Last November Senate Majority Leader Harry Reid (D-Nev.) took the so-called "nuclear option" on the filibusters, removing the procedural filibuster from judicial nominations, something Reid, and Barack Obama, once warned would threaten the very fabric of our constitutional republic. Reid framed the rules change as a response to Republican intransigence, picking up the narrative the White House employed about an uncooperative Congress. Nevertheless, today several of President Obama's judicial nominations are up in the air.
The most controversial nomination is of David Barron to the First Circuit Court of Appeals. Barron was an acting assistant attorney general in the Obama Administration, and authored at least two of about a dozen Department of Justice (DOJ) memos providing a legal basis for the extrajudicial killing of U.S. citizens. The White House distributed a number of the memos to senators on Thursday after pressure by Sens. Rand Paul (R-Ky.), Mark Udall (D-Colo.) and others to disclose them to the public.
For Senate Judiciary Chairman Patrick Leahy (D-Vt.) disclosing the memos to the Senate was enough. Leahy blamed Republican intransigence for the controversy over Barron, too. From a statement by Leahy:
Since Senate Republicans have blocked every single judicial nominee this year from receiving an up-or-down vote, it comes as no surprise that they would attempt to block Mr. Barron as well. This is nothing new. As for the Justice Department memo, the Majority Leader and I have urged the administration to make the memo available to all Senators and the administration has agreed. All Senators can review it for themselves.
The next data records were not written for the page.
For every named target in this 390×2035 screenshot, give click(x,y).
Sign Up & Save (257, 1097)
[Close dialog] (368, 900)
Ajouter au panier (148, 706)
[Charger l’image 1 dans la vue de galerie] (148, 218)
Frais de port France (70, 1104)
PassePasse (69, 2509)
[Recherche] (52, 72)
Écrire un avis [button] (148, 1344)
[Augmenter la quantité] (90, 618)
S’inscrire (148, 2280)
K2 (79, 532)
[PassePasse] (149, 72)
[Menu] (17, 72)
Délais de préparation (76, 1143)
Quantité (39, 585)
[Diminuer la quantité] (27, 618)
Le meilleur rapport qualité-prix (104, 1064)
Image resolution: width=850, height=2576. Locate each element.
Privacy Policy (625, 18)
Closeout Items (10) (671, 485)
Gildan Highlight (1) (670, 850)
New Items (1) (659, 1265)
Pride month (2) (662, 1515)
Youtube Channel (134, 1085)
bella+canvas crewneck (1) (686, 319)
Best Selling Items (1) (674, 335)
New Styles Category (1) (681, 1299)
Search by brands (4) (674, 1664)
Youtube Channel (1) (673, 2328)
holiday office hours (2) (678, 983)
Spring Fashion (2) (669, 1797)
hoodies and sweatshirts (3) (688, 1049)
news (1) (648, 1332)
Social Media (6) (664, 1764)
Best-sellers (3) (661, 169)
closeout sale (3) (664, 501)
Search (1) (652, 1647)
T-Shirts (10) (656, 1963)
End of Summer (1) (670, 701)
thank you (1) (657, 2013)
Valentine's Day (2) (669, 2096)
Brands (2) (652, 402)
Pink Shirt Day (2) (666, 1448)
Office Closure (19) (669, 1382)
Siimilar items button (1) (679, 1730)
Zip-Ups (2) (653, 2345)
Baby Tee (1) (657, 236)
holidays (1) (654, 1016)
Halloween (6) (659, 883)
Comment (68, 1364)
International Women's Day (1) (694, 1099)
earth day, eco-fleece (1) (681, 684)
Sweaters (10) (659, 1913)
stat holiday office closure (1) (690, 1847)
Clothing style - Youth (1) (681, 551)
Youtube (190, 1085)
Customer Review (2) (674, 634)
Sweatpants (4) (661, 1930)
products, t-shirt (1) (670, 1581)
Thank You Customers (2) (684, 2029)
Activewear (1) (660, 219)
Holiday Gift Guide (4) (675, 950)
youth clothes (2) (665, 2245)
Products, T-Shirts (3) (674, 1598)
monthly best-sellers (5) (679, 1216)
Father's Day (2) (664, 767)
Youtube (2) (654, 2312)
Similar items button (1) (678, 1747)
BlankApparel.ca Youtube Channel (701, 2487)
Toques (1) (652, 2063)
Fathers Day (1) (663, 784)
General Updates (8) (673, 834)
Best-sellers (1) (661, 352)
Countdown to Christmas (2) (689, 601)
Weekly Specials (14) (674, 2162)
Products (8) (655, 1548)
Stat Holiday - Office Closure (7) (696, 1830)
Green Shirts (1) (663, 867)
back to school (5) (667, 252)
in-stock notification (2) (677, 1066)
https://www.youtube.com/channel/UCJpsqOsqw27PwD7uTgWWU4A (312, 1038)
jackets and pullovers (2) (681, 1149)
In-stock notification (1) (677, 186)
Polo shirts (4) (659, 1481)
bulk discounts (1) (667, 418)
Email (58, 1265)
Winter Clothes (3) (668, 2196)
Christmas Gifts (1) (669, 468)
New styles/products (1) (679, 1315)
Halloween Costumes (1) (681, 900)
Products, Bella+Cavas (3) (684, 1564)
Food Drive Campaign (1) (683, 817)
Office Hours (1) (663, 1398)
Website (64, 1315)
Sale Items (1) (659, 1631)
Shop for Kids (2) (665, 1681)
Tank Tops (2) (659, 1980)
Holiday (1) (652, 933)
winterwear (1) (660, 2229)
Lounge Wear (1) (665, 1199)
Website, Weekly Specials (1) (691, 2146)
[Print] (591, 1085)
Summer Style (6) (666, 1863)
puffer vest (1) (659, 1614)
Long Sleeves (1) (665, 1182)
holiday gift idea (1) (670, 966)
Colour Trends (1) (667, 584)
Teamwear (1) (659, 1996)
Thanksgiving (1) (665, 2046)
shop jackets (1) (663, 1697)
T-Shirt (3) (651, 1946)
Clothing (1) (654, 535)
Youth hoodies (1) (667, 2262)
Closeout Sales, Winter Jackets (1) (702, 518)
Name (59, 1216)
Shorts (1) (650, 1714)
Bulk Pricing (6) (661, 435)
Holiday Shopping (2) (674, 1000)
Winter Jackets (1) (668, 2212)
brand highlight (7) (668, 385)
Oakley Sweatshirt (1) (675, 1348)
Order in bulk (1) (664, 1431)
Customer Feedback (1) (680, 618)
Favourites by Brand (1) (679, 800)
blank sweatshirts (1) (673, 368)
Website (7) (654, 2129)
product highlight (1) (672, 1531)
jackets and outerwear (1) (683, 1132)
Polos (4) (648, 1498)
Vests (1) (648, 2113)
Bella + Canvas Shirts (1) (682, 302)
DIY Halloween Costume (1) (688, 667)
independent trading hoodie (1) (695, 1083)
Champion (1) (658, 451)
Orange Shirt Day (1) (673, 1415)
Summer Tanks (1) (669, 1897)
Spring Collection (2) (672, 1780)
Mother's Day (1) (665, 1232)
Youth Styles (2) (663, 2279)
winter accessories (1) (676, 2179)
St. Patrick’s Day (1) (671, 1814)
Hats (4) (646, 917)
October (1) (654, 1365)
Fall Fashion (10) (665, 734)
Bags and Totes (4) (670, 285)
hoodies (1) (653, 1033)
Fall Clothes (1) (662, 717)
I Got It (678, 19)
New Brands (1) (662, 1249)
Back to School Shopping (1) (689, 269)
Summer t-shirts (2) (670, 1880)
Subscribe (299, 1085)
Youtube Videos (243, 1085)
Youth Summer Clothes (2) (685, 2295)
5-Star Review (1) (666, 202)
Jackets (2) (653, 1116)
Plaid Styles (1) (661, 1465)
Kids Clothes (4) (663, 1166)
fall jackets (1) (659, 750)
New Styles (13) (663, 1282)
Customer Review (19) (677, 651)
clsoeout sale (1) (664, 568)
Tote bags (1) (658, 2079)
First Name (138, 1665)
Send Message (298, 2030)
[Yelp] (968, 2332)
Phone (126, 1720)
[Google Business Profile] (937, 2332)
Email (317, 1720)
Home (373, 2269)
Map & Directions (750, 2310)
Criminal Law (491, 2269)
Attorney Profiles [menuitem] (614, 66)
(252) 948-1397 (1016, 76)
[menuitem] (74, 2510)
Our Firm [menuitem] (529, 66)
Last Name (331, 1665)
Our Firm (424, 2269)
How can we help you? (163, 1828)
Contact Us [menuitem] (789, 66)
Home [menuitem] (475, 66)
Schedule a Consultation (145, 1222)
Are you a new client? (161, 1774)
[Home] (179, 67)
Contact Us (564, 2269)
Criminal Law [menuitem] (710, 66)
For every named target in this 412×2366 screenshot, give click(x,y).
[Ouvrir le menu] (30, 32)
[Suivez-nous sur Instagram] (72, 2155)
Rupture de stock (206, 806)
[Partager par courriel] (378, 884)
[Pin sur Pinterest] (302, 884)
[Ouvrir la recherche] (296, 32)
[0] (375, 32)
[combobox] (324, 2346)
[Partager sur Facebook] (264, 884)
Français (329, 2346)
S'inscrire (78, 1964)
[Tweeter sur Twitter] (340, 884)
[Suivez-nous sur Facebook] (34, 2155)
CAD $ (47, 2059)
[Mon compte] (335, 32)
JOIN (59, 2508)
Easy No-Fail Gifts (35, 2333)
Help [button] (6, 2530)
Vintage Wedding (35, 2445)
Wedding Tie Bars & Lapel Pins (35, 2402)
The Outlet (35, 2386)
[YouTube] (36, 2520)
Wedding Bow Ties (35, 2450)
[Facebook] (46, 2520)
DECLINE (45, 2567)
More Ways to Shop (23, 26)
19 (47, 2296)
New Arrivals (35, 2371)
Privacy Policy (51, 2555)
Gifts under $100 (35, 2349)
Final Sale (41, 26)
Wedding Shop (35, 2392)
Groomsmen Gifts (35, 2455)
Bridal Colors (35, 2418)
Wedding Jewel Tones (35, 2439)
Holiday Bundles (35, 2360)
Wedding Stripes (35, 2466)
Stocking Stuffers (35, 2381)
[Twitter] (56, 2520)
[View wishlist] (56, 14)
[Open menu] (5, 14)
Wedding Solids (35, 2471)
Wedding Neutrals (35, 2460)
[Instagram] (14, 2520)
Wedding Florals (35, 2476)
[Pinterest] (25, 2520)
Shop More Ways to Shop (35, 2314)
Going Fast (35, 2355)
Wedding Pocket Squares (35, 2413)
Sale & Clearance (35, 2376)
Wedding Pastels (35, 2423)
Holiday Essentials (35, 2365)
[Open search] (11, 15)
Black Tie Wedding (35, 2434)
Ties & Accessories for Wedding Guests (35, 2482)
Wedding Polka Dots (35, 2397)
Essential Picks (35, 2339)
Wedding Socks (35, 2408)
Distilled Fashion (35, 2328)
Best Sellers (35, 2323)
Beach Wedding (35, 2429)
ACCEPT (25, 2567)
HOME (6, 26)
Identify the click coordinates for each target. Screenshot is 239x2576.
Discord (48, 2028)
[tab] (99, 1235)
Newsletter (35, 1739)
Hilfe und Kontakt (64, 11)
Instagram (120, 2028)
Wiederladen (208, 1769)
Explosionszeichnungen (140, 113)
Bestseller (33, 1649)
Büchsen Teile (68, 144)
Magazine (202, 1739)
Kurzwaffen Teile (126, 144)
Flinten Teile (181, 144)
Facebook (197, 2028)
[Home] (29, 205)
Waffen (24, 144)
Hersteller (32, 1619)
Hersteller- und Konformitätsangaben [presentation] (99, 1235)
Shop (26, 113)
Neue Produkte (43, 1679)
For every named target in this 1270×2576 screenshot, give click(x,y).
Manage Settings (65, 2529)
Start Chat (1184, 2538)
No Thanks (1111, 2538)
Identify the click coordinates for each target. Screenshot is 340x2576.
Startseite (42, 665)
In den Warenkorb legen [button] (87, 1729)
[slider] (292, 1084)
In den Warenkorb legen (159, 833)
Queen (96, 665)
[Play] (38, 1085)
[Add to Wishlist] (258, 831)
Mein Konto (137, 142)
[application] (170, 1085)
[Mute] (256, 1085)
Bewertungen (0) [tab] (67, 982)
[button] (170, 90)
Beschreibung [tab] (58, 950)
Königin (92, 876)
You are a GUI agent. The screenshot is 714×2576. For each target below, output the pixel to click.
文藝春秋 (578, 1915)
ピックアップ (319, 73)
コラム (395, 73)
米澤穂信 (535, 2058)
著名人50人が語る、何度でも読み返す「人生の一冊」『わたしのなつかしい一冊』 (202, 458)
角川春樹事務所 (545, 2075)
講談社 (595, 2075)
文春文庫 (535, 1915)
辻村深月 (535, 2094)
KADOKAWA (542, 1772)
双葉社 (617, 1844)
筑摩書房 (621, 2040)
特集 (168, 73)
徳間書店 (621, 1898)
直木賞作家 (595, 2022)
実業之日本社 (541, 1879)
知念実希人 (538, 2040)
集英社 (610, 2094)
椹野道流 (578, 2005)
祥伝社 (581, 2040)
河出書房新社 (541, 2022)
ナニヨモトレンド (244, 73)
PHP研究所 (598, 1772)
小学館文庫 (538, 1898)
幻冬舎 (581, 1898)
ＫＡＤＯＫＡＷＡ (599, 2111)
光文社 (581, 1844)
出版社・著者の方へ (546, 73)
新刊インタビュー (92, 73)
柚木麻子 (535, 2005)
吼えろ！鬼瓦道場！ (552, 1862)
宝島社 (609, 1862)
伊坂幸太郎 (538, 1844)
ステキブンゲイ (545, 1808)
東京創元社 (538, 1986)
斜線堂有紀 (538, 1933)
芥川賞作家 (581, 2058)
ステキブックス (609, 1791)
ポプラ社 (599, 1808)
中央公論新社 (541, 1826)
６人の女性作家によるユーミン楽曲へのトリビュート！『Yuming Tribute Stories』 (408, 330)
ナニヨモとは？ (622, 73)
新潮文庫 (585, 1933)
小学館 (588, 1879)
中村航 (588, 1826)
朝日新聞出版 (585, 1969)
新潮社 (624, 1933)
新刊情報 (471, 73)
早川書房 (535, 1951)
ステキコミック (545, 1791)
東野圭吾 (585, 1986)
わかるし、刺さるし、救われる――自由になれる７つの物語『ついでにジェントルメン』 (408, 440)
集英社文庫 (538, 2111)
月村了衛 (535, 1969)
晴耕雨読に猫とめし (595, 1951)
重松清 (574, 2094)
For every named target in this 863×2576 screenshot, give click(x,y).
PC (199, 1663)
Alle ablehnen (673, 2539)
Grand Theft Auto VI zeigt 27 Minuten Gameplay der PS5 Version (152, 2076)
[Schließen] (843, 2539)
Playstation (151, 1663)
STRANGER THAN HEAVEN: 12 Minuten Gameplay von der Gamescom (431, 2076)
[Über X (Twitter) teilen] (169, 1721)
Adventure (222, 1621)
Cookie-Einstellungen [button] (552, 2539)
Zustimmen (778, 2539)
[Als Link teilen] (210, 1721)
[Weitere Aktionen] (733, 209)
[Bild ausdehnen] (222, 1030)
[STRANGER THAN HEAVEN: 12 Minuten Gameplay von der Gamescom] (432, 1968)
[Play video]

All members of the Judiciary Committee were previously able to review this memo, and now that his nomination is before the full Senate, it makes sense that all Senators will have that opportunity.
I am confident that once we proceed with Mr. Barron's nomination that Senators will vote to confirm him. At this point Leahy moves to a series of appeals to authority; that Barron is a professor at Harvard Law, that he's a nationally recognized constitutional law expert, that he clerked for Justice John Paul Stevens.
In some quarters of Obamaland the water for Barron was too far to carry. Last week The New York Times ran an editorial calling for drone memos authored by Barron to be released to the public. At the Lawfare blog Benjamin Wittes takes issue with The Times' editorial headline, "The Lawyer Behind the Drone Policy," which he calls misleading. President Obama, as the chief executive, is the man behind U.S. drone policy, not some lawyer at the DOJ asked to write a memo justifying extrajudicial killings of U.S. citizens. Wittes also notes that The New York Times didn't express opposition to Barron's nomination or support for scuttling the vote, but only support for the tactic.
Over the weekend The New York Times ran an op-ed from Paul, who called for the disclosure of Barron's drone memos:
The American people deserve to see redacted versions of these memos so that they can understand the Obama administration's legal justification for this extraordinary exercise of executive power. The White House may invoke national security against disclosure, but legal arguments that affect the rights of every American should not have the privilege of secrecy. Paul said he would fight the nomination until Barron "frankly discusses his opinions on executing Americans without trial, and until the American people are able to participate in one of the most consequential debates in our history."
Another Obama nomination is facing trouble too, though not from the right. Michael Boggs, a Georgia appeals court judge nominated to the district court there, is facing more intense opposition from the left than Barron. While a Democrat state legislastor, Boggs voted in favor of an Alabama state flag that included the Confederate flags and opposed same-sex marriage recognition. A second nominee for the district court in Georgia, Mark Cohen, meanwhile, defended Georgia's voter ID law in court, leading Rep. David Scott (D-Ga.), who has been fighting those two nominations, to remark on NewsOne with Roland Martin: "I'm proud of this first black president. I love this first black president. But when you are hurt by the one you love, there's no greater pain than that."
The two Georgia nominees are part of a package of six judicial appointment Georgia's senators agreed to in what the White House described as an all-or-nothing deal.